**ACTION ITEM**
Word for word, restate the lines from the one containing "Image resolution: width=1051" through the last line of the material, and include no pictures.

**SOURCE INFORMATION**
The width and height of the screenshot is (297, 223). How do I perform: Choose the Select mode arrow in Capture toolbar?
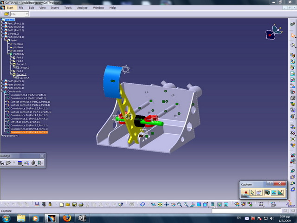(252, 192)
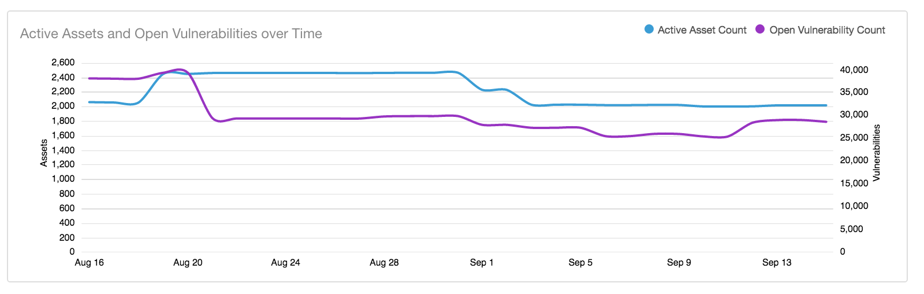This screenshot has height=294, width=924.
Task: Click the blue Active Asset Count legend dot
Action: pyautogui.click(x=649, y=30)
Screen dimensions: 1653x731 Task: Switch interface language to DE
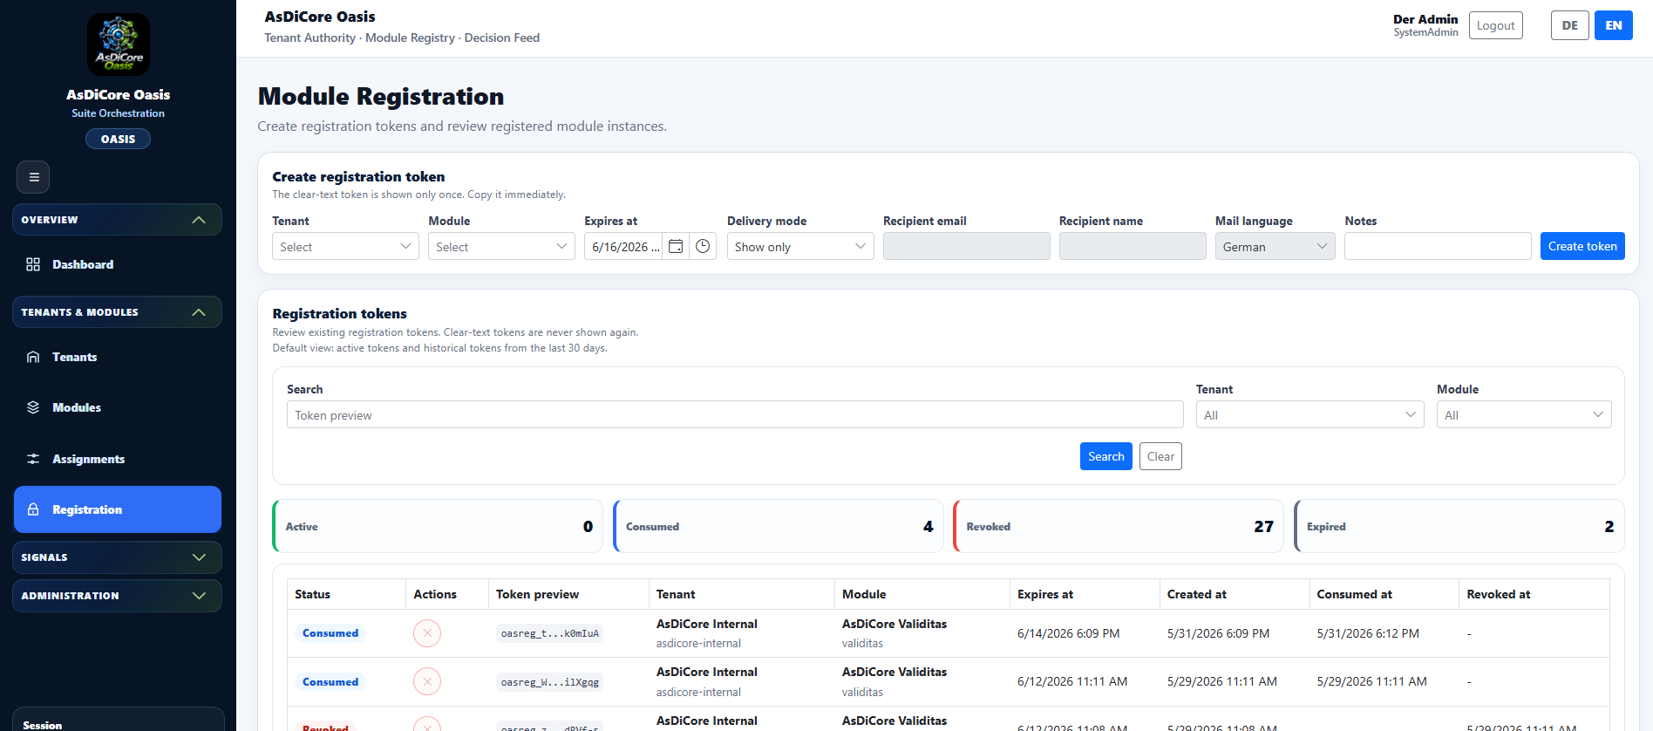pyautogui.click(x=1569, y=25)
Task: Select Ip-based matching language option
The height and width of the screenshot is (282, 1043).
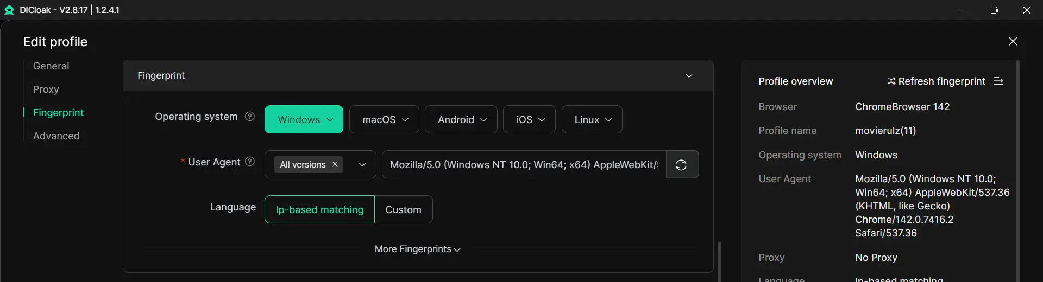Action: pyautogui.click(x=319, y=210)
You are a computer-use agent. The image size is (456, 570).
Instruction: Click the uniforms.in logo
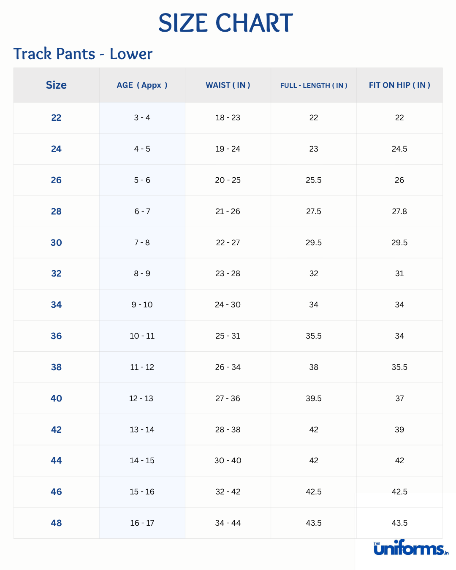(x=410, y=548)

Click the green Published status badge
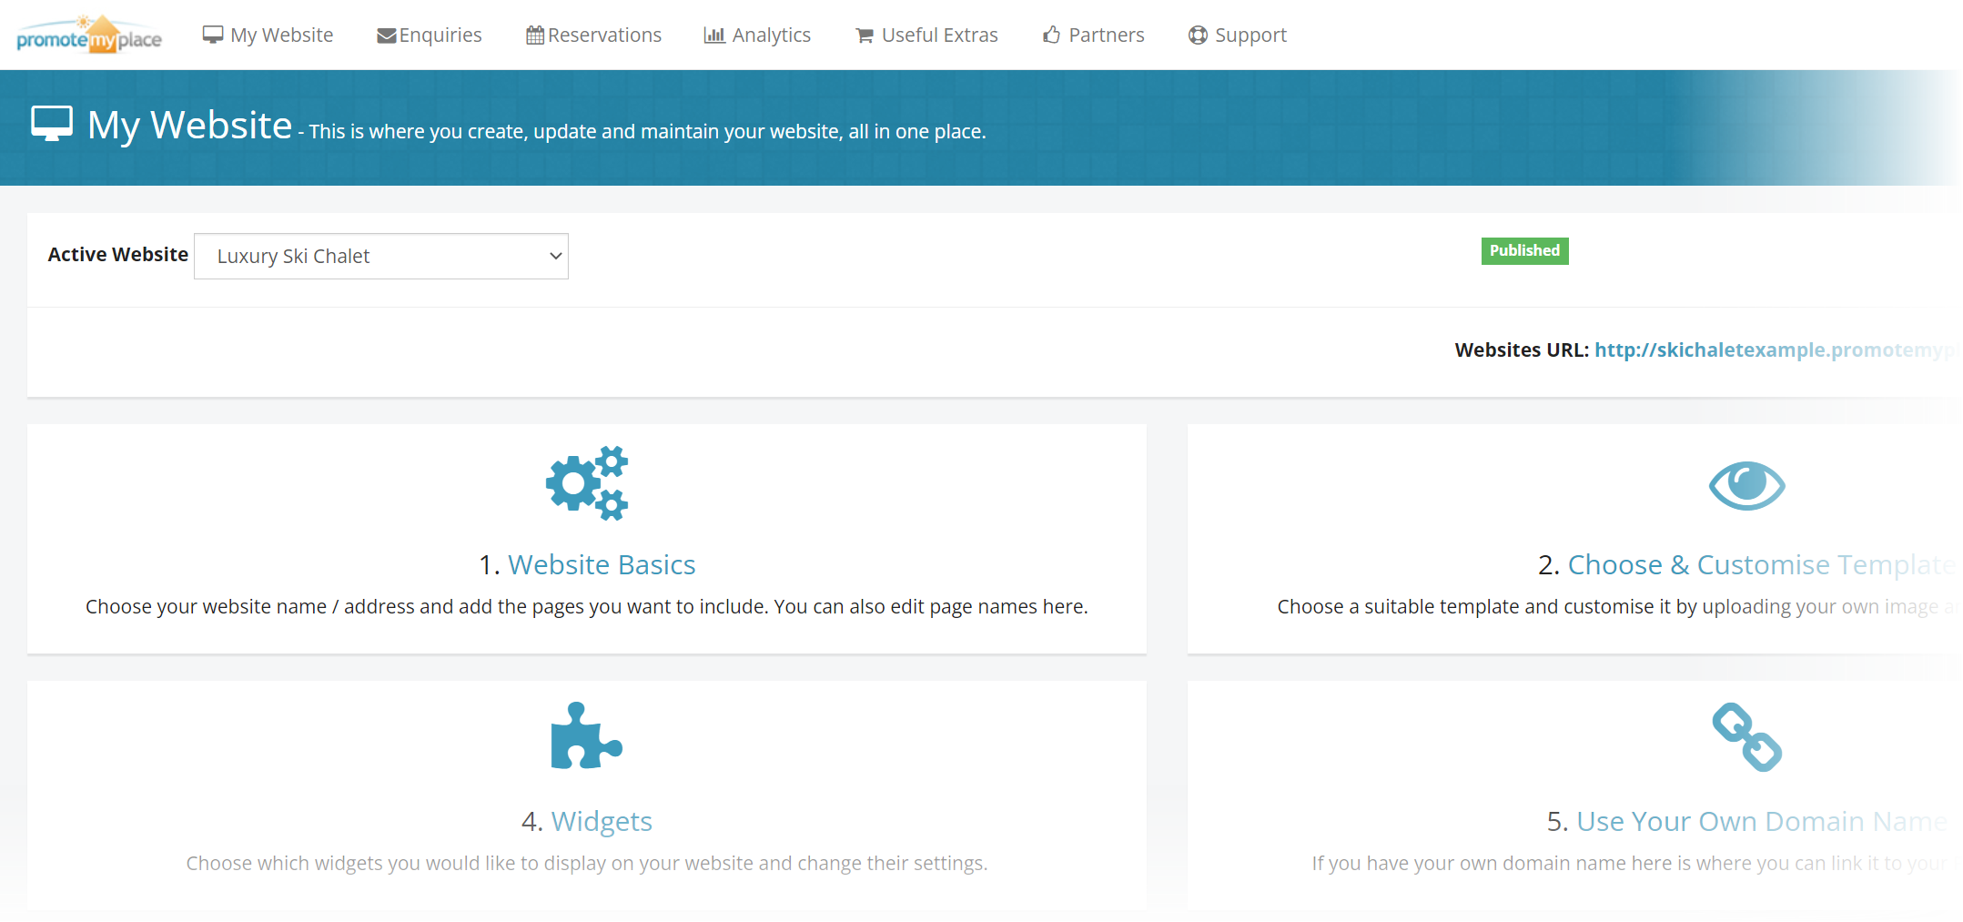1524,251
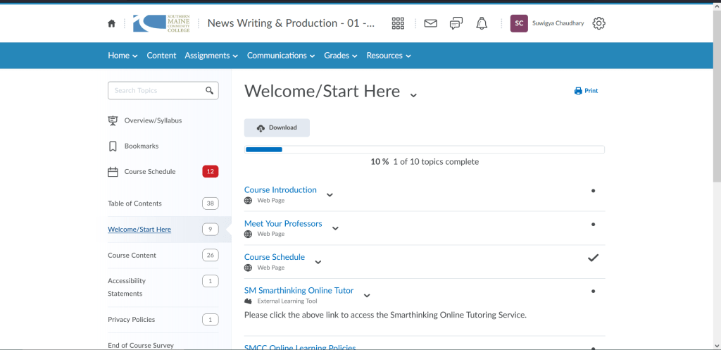The height and width of the screenshot is (350, 721).
Task: Open the update alerts bell icon
Action: pos(482,23)
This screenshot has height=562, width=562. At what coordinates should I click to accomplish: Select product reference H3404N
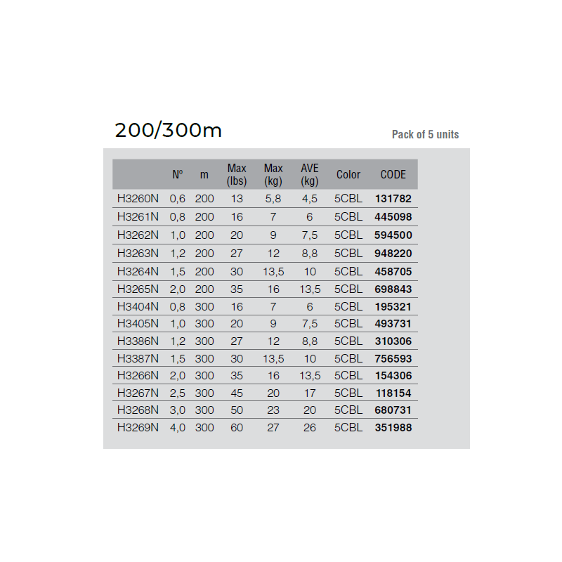coord(138,306)
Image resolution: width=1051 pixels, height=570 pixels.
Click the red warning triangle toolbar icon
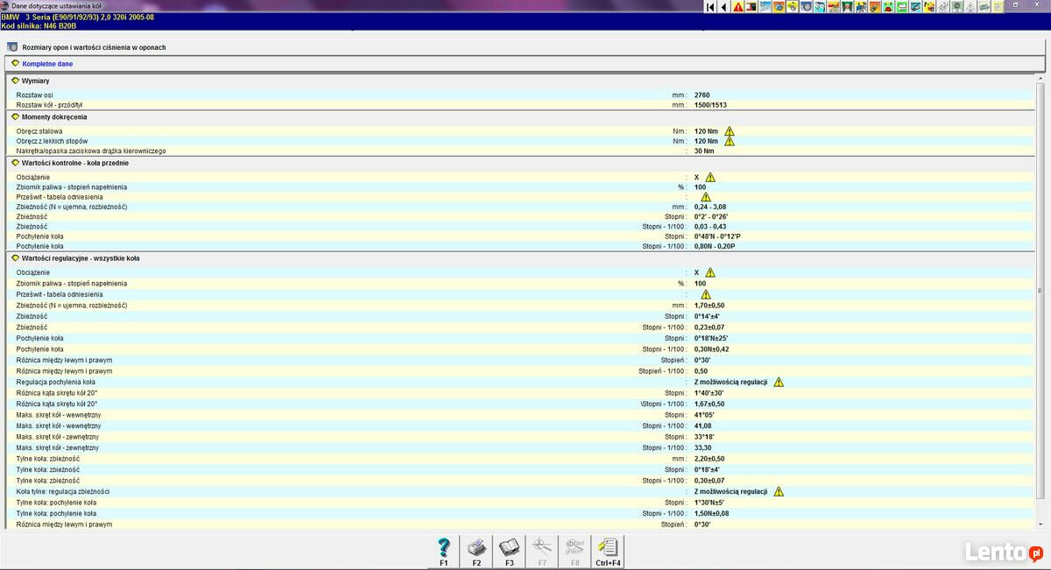[737, 7]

**RESPONSE AREA**
Image resolution: width=1051 pixels, height=570 pixels.
Click the red warning triangle toolbar icon
[737, 7]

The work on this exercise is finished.